Benjamin CampbellBenjamin Campbell
I am using SAML, JIT, and other functionality where possible.  That's all well and good, however I want the capability in the Okta product set to completely eliminate password as a factor. I believe passwords to be a weakness -- if the history of IT Security has shown us anything, that has been highlighted many times over.

There exist other authentication suites, not competing, but complementary, such as TransmitSecurity when used in conjunction with Okta could provide a path to a password-less environment.  It boils down to employing a risk engine to calculate the appropriate method(s) of authentication based on the specific auth request/situation.  Then, as a user fulfills said auth request(s), a red/green is sent back to the connected service via API.

I'd like to have the option to choose from a list of 6 or 8 auth methods and password could be one, just in most cases it isn't necessary, effective, or efficient for auth.  When a user is coming from a known device in a known Network and it fits their behavioral profile, would a single biometric be sufficient?  Most likely.  Now, does that user want to do something more admin-like?  Perhaps it meets a higher risk threshold and there is another factor required in step-up. 

I  realize what it is that I'm asking for... But I'm looking towards future/advanced functionality and would like to see these features on the horizon.
Benjamin MullenBenjamin Mullen
Hi Ben,

We're trying to do the same thing. From an Okta perspective, their IDP discovery features coming out appear to be leading down a path where a user can enter a username and then receive a push notification via Okta Verify, for example.

But that seems a good 6-9 months out at least. So we looked for a 3rd party IDP that we can then set Okta to trust to allow for optional no-password login in the meantime. We've settled on a company that uses QR code scanning via a mobile app to do just this. Happy to share details privately.

We're also piloting Windows Hello as we're predominantly a Windows 10 shop. So far it's being received very well, especially from our travelers. Hoping that Chrome gets on the Web AuthN bandwagon quickly so it's not just available in Edge.

For IT users and the like that need remote server access, we're looking at a purchase for a privileged access broker that would integrate with a credential vault to bridge that gap.

Even still, an Okta user needs his/her password to edit user settings, add MFA options, or log into the Okta Mobile app. Our MDM also relies on passwords for device registration. So we're not 100% there yet.

We've taken the approach of enabling no-password authentication wherever possible, hoping to close gaps as we go. I agree with you - we can't sit idle and wait, we need to start moving away from shared secrets for authentication.

Ben
This was selected as the best answer
Matt FlemingMatt Fleming
We're in the same boat. We're a Windows 10 and Chrome shop.

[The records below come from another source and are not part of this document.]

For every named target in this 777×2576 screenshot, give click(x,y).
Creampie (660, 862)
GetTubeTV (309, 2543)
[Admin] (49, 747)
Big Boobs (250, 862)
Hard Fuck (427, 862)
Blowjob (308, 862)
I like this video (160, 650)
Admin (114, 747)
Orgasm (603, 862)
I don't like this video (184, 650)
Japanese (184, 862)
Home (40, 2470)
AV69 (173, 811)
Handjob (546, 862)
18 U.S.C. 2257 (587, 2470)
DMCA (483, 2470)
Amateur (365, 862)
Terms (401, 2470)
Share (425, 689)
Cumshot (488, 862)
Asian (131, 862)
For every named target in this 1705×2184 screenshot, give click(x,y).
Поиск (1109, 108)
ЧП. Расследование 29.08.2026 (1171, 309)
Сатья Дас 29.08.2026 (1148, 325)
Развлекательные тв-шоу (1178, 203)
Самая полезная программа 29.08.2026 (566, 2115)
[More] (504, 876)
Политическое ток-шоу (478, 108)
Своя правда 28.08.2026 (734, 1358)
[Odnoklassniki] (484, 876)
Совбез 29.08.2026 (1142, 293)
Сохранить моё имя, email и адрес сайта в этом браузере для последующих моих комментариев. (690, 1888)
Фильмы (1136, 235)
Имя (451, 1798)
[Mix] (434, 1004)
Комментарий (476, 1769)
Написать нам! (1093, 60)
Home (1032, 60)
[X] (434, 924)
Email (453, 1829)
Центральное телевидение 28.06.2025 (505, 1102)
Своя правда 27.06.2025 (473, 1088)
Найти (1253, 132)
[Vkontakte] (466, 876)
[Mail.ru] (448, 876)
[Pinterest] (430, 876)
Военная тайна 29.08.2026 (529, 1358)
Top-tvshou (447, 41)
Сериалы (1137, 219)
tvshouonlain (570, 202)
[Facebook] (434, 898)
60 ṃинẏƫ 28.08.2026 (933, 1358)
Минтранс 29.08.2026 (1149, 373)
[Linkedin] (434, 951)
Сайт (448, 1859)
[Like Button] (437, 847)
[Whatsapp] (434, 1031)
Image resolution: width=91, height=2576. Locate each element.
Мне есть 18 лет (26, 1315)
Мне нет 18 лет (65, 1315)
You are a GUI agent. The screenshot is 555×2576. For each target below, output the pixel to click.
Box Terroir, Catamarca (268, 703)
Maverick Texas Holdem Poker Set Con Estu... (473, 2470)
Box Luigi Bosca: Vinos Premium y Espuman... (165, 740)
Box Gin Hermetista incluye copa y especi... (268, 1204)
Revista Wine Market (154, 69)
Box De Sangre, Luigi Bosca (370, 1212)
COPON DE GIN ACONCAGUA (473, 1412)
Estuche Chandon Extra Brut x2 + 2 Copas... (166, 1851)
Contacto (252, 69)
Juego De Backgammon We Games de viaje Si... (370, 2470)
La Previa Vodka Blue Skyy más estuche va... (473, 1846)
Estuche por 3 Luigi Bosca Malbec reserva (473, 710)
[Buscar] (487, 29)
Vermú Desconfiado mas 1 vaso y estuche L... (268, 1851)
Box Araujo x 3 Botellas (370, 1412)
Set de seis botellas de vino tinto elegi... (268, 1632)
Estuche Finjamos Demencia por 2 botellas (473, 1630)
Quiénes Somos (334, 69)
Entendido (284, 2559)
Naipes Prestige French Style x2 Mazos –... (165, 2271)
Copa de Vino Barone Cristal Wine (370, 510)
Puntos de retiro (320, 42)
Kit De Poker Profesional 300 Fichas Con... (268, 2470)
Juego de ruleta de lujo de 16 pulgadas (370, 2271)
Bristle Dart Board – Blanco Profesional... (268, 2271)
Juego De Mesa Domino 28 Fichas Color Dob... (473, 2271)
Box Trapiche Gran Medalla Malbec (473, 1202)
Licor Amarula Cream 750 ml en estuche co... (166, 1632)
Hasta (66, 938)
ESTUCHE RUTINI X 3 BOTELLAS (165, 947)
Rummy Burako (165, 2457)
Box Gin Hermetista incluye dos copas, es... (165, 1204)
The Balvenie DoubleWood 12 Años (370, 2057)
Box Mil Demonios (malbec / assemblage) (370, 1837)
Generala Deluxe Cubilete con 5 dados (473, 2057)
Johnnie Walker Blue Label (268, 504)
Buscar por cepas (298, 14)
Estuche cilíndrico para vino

Using Edge as a primary browser is out of the question due to a number of business constraints. Windows Hello is working great to get users onto machines but tying into Okta via is the next obstacle. Anything that can be done to get more steam behind this thread to put it on Okta's radar would be awesome. 
Benjamin MullenBenjamin Mullen
Aside, it looks like Google is finally building in Web AuthN support: https://lists.w3.org/Archives/Public/public-webauthn/2018Jan/0273.html

This may not enable Windows Hello automatically in Chrome, but it's a necessary first step. Fingers crossed that later this year with new Okta and Chrome functionality, Windows Hello may be a viable login possibility.